Mozilla and Meta have teamed up in one of the most unlikely pairings, in an effort to create privacy-respecting ad tech.
The advertising industry is currently caught in a dilemma between mining the information it needs to be profitable and respecting user privacy. The two have generally been mutually exclusive, with privacy losing out — at least until recently. Efforts by Apple to improve privacy and give users options to reduce how much companies can track their activity have made a significant dent in many ad companies’ business, including Meta.
Mozilla and Meta appear to be solving one of the biggest issues in the advertising vs privacy debate, how to effectively deal with attribution, an important quantifier in helping advertisers know how effective their campaigns are.
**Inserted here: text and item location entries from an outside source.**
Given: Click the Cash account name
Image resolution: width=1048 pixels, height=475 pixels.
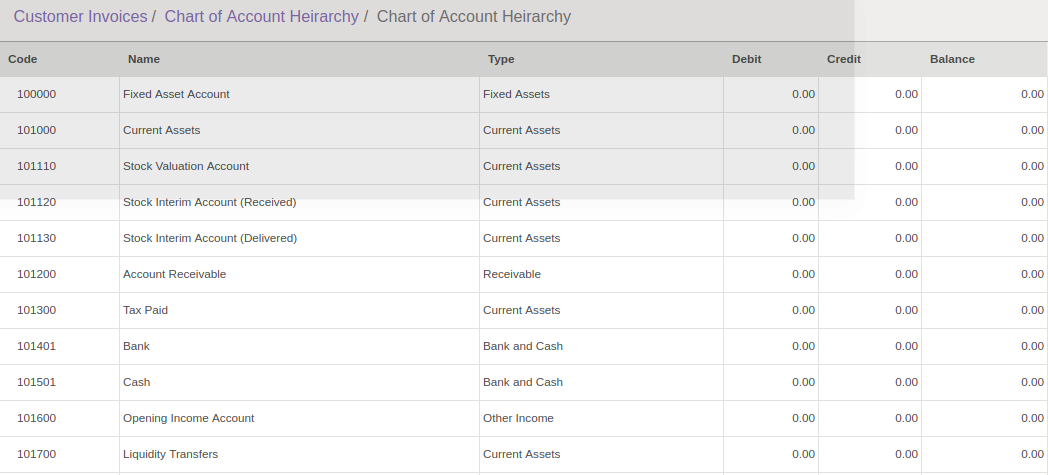Looking at the screenshot, I should [x=136, y=382].
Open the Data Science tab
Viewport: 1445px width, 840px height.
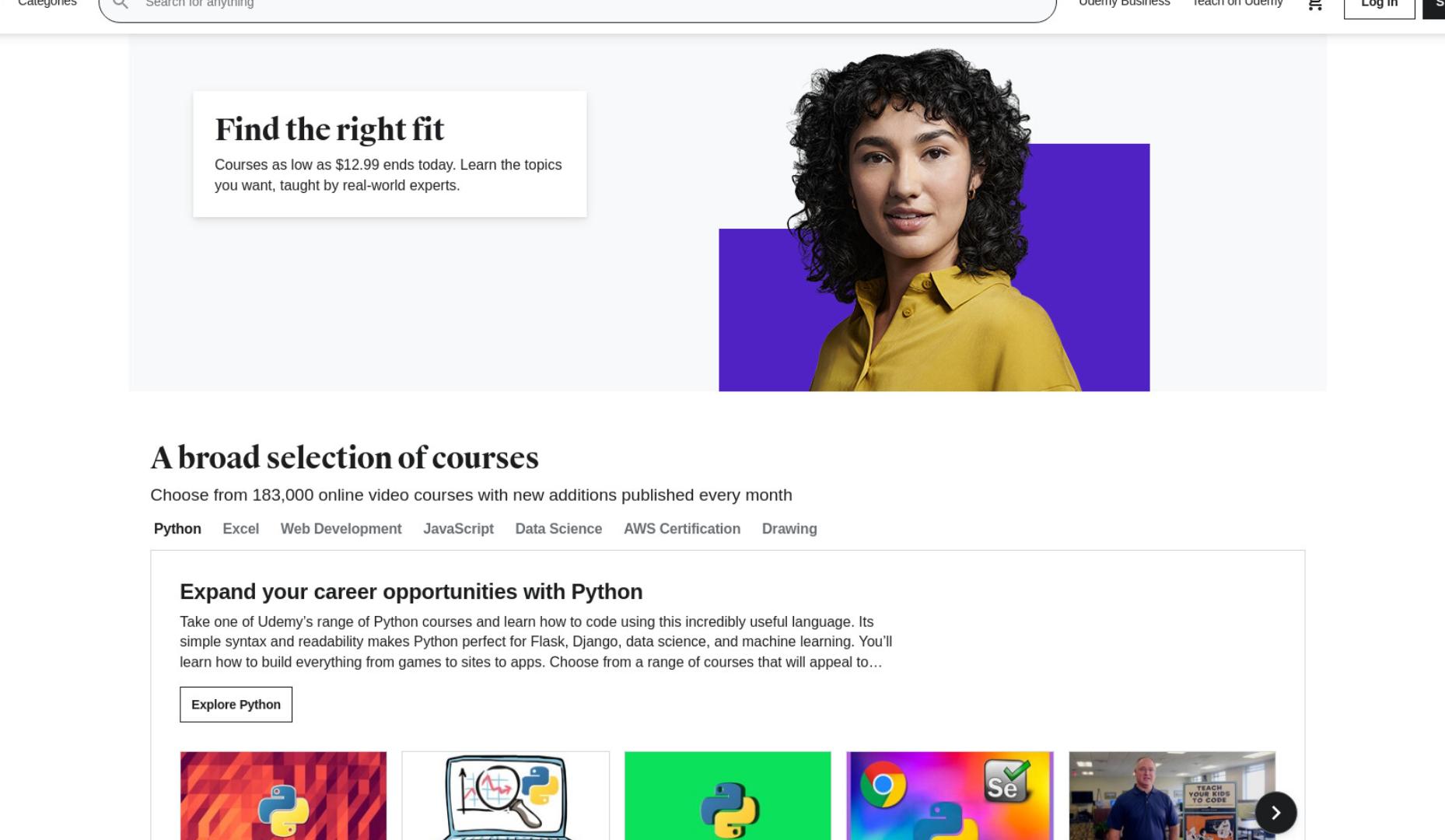558,529
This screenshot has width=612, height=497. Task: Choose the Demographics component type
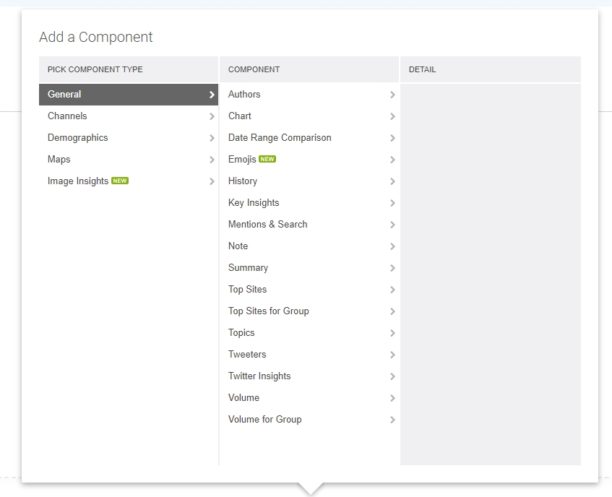tap(77, 138)
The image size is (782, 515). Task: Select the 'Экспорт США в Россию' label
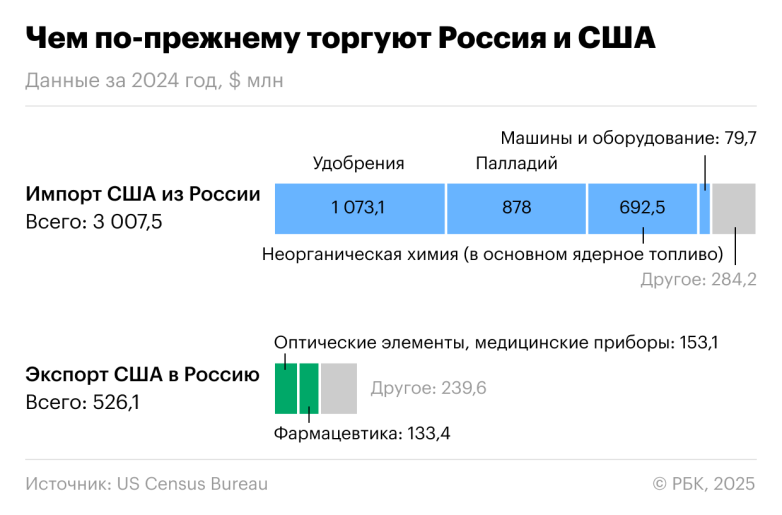point(142,375)
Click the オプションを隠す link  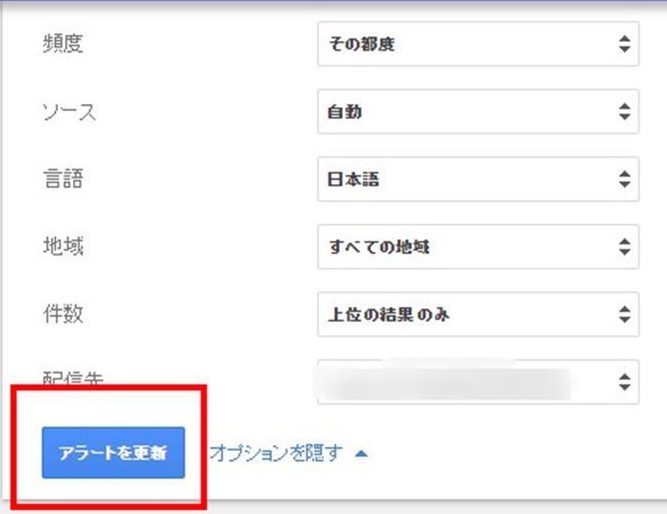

Mozilla’s Martin Thomson described the two companies’ solution in a blog post:
For the last few months we have been working with a team from Meta (formerly Facebook) on a new proposal that aims to enable conversion measurement – or attribution – for advertising called Interoperable Private Attribution, or IPA.
IPA aims to provide advertisers with the ability to perform attribution while providing strong privacy guarantees. IPA has two key privacy-preserving features. First, it uses Multi-Party Computation (MPC) to avoid allowing any single entity — websites, browser makers, or advertisers — to learn about user behavior. Mozilla has some experience with MPC systems as we’ve deployed Prio for privacy-preserving telemetry. Second, it is an aggregated system, which means that it produces results that cannot be linked to individual users. Together these features mean that IPA cannot be used to track or profile users.
The key to IPA’s success will be whether enough companies adopt it. Having Mozilla and Meta — two organizations on the extreme opposite ends of the privacy spectrum — collaborating on it is sure to make other companies take notice.